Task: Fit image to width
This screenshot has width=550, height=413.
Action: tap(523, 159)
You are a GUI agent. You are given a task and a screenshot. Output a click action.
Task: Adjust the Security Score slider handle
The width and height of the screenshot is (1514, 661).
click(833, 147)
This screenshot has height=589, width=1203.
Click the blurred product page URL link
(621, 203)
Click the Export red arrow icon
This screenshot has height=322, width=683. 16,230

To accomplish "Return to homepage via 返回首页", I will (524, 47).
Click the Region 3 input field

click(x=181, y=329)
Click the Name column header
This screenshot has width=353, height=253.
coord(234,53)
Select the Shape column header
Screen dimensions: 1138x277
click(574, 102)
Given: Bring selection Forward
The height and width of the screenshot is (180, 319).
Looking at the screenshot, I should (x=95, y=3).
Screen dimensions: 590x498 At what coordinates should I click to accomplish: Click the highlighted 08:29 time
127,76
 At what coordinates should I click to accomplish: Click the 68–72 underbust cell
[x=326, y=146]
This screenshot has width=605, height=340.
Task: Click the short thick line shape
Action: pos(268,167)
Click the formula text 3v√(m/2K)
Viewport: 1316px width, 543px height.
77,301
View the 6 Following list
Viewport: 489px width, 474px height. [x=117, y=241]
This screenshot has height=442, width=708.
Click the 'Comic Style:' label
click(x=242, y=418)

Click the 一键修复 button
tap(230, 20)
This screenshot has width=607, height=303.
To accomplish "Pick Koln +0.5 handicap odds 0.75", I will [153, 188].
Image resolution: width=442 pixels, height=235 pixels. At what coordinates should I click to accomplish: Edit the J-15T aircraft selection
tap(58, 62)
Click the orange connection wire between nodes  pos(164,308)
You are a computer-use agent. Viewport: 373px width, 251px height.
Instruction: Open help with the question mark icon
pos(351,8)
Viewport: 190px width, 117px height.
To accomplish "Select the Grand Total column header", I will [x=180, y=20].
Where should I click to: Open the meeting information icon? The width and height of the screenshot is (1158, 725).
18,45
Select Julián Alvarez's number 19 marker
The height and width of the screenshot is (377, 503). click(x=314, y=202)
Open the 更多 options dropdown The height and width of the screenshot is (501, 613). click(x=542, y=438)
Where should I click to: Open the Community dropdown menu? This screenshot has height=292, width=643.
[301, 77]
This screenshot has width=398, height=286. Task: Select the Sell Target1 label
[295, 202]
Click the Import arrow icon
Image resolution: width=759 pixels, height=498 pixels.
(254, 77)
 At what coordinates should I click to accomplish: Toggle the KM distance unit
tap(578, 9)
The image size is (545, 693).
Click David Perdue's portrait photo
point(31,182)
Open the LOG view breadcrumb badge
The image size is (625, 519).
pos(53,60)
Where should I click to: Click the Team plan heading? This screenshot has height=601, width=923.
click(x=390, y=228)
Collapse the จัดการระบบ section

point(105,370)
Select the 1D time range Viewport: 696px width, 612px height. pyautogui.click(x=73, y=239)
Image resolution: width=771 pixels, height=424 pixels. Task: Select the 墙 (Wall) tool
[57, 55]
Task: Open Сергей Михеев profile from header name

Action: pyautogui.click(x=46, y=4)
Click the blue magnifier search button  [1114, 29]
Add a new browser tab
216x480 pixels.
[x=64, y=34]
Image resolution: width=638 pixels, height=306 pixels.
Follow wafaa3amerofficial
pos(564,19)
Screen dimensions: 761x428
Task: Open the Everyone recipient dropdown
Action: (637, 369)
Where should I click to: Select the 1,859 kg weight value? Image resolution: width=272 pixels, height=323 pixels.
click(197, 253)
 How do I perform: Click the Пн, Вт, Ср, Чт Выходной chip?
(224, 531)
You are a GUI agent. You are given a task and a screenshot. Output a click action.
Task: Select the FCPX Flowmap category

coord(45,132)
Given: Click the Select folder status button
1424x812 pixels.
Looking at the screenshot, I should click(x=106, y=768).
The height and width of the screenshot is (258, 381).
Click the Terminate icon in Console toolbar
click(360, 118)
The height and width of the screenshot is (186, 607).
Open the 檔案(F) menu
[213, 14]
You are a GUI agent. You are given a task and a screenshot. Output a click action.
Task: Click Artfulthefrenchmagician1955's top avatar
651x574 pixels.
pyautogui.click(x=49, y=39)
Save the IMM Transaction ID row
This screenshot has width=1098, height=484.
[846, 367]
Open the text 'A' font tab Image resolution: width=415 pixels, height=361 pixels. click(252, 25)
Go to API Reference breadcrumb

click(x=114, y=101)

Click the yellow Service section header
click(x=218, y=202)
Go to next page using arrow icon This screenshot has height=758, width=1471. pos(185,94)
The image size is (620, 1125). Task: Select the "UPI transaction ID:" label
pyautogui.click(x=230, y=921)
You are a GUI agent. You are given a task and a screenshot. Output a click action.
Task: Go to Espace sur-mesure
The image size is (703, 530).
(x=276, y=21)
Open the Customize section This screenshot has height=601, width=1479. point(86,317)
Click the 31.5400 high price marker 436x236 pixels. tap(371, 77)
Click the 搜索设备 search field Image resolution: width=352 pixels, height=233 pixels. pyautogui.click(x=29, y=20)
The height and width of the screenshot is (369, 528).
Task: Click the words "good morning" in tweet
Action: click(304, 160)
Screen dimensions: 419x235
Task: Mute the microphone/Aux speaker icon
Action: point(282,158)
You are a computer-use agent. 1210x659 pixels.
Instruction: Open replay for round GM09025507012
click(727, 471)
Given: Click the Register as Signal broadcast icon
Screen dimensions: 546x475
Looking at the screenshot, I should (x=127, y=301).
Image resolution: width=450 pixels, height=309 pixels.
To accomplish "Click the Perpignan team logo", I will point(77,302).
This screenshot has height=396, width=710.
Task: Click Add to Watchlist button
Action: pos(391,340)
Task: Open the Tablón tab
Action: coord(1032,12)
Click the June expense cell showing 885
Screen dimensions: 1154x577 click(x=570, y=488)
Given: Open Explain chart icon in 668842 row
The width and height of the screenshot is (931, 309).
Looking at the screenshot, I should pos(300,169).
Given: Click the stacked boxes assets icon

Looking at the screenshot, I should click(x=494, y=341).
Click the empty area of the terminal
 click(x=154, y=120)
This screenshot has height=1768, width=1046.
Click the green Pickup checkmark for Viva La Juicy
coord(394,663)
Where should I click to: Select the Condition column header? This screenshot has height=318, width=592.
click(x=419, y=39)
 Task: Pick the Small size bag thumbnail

=== Task instructions ===
Only the lines above starting at the one containing "Open the Customize" and ending at the one containing "This screenshot has height=1768, width=1046.", both included, are to be returned, exactly as they read.

=== Solution ===
Open the Customize section This screenshot has height=601, width=1479. point(86,317)
Click the 31.5400 high price marker 436x236 pixels. tap(371, 77)
Click the 搜索设备 search field Image resolution: width=352 pixels, height=233 pixels. pyautogui.click(x=29, y=20)
The height and width of the screenshot is (369, 528).
Task: Click the words "good morning" in tweet
Action: click(304, 160)
Screen dimensions: 419x235
Task: Mute the microphone/Aux speaker icon
Action: point(282,158)
You are a computer-use agent. 1210x659 pixels.
Instruction: Open replay for round GM09025507012
click(727, 471)
Given: Click the Register as Signal broadcast icon
Screen dimensions: 546x475
Looking at the screenshot, I should (x=127, y=301).
Image resolution: width=450 pixels, height=309 pixels.
To accomplish "Click the Perpignan team logo", I will point(77,302).
This screenshot has height=396, width=710.
Task: Click Add to Watchlist button
Action: pos(391,340)
Task: Open the Tablón tab
Action: coord(1032,12)
Click the June expense cell showing 885
Screen dimensions: 1154x577 click(x=570, y=488)
Given: Open Explain chart icon in 668842 row
The width and height of the screenshot is (931, 309).
Looking at the screenshot, I should pos(300,169).
Given: Click the stacked boxes assets icon

Looking at the screenshot, I should click(x=494, y=341).
Click the empty area of the terminal
 click(x=154, y=120)
This screenshot has height=1768, width=1046.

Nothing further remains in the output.